Aim of the task ::
The reply should contain every line of the data, repeated exactly, and no pictures.

Information provided ::
******************************

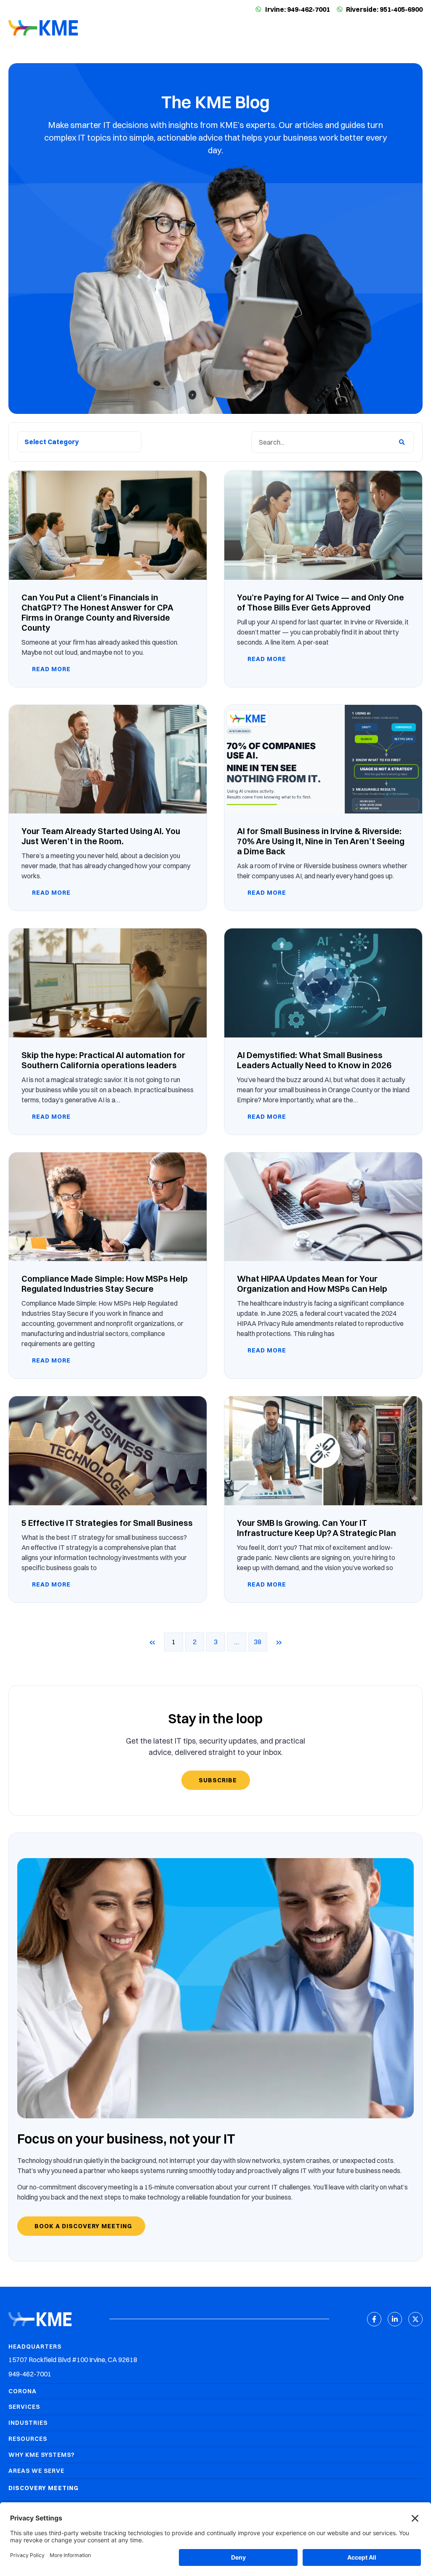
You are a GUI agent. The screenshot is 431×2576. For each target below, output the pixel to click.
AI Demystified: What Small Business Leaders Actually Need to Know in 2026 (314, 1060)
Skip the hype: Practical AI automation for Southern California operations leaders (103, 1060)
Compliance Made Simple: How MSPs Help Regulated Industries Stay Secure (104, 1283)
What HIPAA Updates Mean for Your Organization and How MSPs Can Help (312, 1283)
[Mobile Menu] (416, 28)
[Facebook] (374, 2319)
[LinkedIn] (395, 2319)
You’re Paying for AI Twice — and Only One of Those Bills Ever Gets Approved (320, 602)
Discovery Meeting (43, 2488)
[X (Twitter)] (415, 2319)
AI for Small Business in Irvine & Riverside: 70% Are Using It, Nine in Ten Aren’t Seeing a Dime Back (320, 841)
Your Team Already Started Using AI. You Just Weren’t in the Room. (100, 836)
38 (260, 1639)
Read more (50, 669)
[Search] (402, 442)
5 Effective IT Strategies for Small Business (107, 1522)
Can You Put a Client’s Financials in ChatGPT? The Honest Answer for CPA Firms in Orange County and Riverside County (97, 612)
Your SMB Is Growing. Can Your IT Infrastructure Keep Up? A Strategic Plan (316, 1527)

******************************

Response to this exercise ::
You are a GUI agent. The screenshot is 431×2576. For each target below, output the pixel to click.
AI Demystified: What Small Business Leaders Actually Need to Know in 2026 (314, 1060)
Skip the hype: Practical AI automation for Southern California operations leaders (103, 1060)
Compliance Made Simple: How MSPs Help Regulated Industries Stay Secure (104, 1283)
What HIPAA Updates Mean for Your Organization and How MSPs Can Help (312, 1283)
[Mobile Menu] (416, 28)
[Facebook] (374, 2319)
[LinkedIn] (395, 2319)
You’re Paying for AI Twice — and Only One of Those Bills Ever Gets Approved (320, 602)
Discovery Meeting (43, 2488)
[X (Twitter)] (415, 2319)
AI for Small Business in Irvine & Riverside: 70% Are Using It, Nine in Ten Aren’t Seeing a Dime Back (320, 841)
Your Team Already Started Using AI. You Just Weren’t in the Room. (100, 836)
38 (260, 1639)
Read more (50, 669)
[Search] (402, 442)
5 Effective IT Strategies for Small Business (107, 1522)
Can You Put a Client’s Financials in ChatGPT? The Honest Answer for CPA Firms in Orange County and Riverside County (97, 612)
Your SMB Is Growing. Can Your IT Infrastructure Keep Up? A Strategic Plan (316, 1527)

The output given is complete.